What number of lines in the records below hold the word "axis"? Give that number alone.

◆ ◆ ◆ ◆

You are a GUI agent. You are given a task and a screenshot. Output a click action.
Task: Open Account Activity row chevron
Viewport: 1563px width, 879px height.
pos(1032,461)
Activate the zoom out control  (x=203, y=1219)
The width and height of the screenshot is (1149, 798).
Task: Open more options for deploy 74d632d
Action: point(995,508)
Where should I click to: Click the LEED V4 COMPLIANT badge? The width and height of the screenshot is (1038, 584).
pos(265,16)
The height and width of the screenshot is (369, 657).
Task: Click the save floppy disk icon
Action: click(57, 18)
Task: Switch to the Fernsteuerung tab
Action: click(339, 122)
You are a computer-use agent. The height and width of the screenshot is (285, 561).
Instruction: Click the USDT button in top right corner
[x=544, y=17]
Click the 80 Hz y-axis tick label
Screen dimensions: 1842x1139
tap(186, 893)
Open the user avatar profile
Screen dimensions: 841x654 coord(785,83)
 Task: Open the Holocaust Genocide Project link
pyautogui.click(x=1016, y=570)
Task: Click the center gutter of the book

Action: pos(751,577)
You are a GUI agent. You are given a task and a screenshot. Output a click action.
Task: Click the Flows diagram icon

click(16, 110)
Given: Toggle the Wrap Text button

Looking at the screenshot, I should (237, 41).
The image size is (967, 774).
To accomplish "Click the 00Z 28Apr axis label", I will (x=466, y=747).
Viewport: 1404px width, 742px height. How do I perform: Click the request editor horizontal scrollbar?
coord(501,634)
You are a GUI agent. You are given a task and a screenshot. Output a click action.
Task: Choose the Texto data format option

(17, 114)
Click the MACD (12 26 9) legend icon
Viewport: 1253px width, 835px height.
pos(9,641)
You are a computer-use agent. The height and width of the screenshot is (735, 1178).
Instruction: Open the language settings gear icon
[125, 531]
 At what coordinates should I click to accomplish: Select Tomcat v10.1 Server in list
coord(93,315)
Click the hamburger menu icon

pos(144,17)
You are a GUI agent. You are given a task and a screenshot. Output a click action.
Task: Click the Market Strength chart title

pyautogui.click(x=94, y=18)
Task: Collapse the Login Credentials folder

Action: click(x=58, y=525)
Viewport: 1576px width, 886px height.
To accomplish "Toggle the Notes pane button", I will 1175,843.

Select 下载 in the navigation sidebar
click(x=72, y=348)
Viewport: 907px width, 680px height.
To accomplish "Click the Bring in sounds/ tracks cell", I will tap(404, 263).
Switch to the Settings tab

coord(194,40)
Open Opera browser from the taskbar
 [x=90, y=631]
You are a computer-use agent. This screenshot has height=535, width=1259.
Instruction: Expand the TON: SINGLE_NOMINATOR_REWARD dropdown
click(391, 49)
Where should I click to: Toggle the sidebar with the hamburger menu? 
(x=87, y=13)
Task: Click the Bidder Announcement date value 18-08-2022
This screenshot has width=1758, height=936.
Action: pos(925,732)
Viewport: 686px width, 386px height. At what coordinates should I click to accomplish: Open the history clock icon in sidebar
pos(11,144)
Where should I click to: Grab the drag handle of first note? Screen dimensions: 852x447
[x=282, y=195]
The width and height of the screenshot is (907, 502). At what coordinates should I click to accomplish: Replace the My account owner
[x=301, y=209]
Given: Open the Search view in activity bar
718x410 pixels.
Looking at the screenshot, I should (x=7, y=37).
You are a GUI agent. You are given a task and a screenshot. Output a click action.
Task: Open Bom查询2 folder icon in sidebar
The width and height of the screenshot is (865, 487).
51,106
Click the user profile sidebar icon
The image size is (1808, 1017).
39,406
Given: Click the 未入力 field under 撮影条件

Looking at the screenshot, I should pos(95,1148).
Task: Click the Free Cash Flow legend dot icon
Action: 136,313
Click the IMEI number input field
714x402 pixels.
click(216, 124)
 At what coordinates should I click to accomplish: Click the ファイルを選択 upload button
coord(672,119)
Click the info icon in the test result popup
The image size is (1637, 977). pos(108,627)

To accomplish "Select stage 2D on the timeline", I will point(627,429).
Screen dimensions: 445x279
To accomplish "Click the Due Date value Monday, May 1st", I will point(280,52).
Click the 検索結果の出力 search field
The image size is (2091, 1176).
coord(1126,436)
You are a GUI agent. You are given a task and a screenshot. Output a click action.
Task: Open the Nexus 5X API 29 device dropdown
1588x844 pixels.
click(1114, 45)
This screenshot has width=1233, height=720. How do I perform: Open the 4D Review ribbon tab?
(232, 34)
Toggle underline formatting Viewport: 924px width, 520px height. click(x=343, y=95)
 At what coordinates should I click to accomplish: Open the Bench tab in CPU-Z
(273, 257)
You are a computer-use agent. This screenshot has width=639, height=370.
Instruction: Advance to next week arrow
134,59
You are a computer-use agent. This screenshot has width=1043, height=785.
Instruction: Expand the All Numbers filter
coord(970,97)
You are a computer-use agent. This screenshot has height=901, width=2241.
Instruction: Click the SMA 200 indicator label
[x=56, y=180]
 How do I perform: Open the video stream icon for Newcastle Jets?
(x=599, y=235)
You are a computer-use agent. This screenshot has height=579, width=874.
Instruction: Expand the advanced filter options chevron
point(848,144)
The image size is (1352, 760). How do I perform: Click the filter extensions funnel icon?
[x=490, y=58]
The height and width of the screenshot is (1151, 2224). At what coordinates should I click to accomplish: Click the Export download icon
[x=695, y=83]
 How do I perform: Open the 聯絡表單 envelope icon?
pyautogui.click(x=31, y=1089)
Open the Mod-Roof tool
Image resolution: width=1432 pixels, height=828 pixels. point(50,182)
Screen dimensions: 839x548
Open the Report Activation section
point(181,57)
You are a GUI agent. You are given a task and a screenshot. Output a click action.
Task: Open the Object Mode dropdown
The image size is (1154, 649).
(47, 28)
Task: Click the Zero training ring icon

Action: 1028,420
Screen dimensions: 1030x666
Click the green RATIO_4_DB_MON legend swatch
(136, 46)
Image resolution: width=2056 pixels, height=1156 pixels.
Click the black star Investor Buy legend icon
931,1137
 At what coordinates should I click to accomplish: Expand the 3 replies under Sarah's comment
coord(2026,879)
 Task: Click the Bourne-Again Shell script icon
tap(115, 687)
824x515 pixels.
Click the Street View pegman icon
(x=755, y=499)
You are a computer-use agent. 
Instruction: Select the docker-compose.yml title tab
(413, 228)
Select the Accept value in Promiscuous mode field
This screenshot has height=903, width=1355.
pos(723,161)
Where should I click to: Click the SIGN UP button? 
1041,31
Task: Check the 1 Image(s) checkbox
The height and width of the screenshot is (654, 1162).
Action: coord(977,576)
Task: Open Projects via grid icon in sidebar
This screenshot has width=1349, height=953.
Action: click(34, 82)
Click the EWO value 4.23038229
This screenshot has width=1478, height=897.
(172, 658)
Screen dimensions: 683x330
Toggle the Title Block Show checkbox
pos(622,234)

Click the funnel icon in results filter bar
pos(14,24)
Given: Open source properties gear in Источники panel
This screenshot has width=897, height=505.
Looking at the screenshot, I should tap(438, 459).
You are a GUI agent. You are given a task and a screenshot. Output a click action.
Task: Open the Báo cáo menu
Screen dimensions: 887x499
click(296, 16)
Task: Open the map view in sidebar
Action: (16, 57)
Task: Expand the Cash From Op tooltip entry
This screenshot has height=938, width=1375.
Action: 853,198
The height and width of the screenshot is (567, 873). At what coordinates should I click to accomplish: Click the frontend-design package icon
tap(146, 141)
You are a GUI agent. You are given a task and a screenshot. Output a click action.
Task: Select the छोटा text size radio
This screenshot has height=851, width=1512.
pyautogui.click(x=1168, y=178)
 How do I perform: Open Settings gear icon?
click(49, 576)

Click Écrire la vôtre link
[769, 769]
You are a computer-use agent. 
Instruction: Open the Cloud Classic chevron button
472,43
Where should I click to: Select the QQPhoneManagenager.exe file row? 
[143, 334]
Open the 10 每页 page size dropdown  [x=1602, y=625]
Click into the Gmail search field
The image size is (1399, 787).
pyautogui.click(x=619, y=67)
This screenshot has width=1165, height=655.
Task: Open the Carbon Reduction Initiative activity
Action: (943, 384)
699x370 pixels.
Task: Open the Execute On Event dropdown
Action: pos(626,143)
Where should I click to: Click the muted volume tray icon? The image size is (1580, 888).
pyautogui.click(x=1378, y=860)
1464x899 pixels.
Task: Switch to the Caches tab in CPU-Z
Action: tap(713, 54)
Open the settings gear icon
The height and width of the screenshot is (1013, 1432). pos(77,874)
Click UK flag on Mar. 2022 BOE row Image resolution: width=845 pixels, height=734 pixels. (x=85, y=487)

◆ ◆ ◆ ◆

Exercise output: 2